━━━ Records provided ━━━

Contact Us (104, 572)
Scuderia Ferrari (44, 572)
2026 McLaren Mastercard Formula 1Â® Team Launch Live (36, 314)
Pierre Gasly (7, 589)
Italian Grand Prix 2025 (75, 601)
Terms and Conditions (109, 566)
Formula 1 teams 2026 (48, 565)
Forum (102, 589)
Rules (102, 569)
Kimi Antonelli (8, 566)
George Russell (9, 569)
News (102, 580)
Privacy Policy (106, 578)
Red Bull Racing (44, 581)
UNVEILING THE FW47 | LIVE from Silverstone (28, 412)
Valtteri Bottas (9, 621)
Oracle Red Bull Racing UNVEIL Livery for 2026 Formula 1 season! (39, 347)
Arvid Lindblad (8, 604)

━━━
━━━ Records provided ━━━

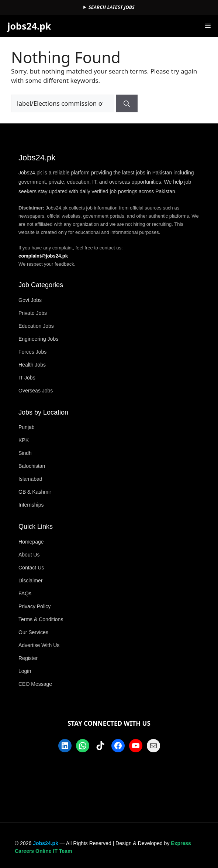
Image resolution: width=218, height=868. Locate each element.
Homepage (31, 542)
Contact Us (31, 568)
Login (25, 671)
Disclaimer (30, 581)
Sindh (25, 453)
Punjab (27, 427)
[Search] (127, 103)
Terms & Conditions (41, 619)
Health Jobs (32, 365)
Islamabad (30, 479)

━━━
━━━ Records provided ━━━

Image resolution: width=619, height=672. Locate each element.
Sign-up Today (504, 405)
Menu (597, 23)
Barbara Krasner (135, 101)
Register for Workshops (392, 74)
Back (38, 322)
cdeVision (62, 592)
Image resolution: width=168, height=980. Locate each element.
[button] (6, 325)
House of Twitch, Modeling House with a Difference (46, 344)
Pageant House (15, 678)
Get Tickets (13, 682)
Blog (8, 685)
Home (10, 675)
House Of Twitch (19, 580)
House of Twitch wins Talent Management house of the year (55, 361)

━━━

■ **Goal**: Reproduce the material from the line containing "Punjab (27, 427)" through the line containing "Islamabad (30, 479)", swapping "Jobs" for "Careers" and leaving everything else unchanged.

■ **Result of the task**:
Punjab (27, 427)
[Search] (127, 103)
Terms & Conditions (41, 619)
Health Careers (32, 365)
Islamabad (30, 479)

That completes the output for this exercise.